Une caractéristique frappante de ce livre est l’attitude de Castro à l’égard des dirigeants mondiaux et des dirigeants pro-capitalistes des anciens partis ouvriers de masse. Pour les marxistes, s’opposer au système que défendent ces dirigeants n’est pas une question personnelle. Pourtant, Castro fait tout son possible pour faire l’éloge de certains de ces dirigeants, en dépit d’avoir ouvertement critiqué leur action. L’ancien président américain Jimmy Carter est décrit comme un «homme d’intégrité». Charles De Gaulle est accrédité d’avoir sauver la France : «ses traditions, sa fierté nationale, le défi français». Un ministre du gouvernement fasciste de Franco en Espagne est, selon Castro, «un Galicien intelligent et rusé». Le président Lula, au Brésil, est salué comme «un combattant tenace et fraternel pour les droits du travail et de la gauche, et un ami de notre peuple» et Castro considère «les réformes que Lula met en œuvre très positivement» en dépit du fait que la grande majorité des «réformes» de Lula ont été des attaques néolibérales contre les droits de la classe ouvrière.

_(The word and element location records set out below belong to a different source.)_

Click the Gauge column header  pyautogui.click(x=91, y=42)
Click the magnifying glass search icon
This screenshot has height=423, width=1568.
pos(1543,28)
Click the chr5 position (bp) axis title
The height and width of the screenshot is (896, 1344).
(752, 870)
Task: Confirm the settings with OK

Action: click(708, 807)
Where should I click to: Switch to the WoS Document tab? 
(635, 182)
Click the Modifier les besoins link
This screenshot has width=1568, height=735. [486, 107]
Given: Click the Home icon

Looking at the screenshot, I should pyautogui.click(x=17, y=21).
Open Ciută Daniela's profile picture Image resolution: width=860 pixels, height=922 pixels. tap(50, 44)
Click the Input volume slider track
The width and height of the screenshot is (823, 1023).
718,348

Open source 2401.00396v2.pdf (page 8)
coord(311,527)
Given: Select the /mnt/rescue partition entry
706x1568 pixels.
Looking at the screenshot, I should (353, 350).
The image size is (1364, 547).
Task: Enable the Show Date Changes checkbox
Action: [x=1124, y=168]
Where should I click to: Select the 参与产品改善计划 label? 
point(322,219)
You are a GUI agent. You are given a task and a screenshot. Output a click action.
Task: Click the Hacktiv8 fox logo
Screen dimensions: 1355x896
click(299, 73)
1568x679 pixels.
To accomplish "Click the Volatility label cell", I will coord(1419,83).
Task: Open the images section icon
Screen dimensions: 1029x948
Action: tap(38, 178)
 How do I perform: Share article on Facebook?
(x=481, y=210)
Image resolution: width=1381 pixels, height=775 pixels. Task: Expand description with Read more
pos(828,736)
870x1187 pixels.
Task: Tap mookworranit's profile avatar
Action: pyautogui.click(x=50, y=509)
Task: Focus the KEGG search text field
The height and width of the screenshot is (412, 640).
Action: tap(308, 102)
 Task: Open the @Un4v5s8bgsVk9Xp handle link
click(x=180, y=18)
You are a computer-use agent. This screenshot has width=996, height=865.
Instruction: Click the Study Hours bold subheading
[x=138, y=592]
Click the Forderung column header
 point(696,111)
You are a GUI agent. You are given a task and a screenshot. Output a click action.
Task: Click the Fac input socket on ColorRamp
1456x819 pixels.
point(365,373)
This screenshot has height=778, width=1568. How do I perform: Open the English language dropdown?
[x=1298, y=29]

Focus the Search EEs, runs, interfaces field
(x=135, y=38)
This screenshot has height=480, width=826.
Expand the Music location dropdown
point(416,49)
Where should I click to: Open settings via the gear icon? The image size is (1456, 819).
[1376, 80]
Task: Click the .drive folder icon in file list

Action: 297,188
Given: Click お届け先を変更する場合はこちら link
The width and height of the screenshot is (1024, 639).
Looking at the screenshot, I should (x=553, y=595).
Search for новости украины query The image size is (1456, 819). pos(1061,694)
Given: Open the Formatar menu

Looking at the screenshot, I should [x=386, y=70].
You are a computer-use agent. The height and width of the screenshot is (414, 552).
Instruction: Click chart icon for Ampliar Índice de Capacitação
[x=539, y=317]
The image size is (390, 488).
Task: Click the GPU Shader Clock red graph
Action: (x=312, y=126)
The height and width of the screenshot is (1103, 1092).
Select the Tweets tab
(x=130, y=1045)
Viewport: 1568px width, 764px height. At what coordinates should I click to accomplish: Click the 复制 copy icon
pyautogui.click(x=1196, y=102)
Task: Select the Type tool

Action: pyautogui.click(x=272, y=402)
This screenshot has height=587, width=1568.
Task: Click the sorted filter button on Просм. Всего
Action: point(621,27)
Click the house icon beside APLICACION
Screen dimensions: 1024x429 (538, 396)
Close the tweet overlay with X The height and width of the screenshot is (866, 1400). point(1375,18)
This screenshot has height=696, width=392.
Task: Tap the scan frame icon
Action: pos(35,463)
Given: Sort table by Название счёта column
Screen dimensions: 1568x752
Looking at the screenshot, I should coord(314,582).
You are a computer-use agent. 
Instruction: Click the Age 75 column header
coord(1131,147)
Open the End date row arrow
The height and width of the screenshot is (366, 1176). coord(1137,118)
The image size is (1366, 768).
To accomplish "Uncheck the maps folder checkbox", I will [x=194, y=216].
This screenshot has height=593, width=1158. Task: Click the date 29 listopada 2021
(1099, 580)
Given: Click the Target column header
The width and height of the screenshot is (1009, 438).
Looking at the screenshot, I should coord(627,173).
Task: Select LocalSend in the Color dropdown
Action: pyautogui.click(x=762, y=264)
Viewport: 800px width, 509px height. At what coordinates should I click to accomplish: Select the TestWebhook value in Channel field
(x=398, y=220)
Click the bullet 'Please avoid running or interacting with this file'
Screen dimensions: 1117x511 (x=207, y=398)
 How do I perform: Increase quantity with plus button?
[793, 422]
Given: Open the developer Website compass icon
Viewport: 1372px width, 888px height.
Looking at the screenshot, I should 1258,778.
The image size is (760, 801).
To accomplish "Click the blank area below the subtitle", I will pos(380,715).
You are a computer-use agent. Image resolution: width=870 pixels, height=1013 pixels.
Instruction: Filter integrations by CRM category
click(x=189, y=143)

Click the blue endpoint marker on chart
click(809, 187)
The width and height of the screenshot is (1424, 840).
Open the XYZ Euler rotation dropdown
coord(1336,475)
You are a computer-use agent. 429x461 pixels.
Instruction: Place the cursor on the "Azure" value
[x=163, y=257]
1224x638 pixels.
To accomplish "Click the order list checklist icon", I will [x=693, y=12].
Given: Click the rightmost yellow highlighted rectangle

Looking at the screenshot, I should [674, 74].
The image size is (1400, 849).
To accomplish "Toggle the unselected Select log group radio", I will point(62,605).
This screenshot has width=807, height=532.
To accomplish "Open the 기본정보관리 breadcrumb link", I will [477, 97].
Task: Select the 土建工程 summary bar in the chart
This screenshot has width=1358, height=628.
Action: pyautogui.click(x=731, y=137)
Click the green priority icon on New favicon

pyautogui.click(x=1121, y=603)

En ce qui concerne l’avenir de Cuba, Castro affirme catégoriquement que la révolution sera maintenue, sans aucune menace de restauration capitaliste. Cependant, en dépit de l’héritage solide qui subsiste et du soutien aux acquis de la révolution, la menace de restauration augmente. Depuis la publication de ce livre, Castro a démissionné en tant que leader du pays. Raul, son frère et d’autres sections puissantes de la bureaucratie cubaine ont l’intention de s’acheminer vers l’ouverture de l’économie de marché à Cuba. Si Castro voit cette menace, il n’est évidemment pas prêt à jouer le rôle de Gorbatchev ou d’Eltsine pour aider ce processus.

La publication de ce livre fournit une vision éclairante de Fidel Castro; de son rôle et de ses méthodes. Surtout, il faut apprendre des expériences que Castro rapporte. Il montre la nécessité vitale de développer la véritable démocratie ouvrière et le socialisme.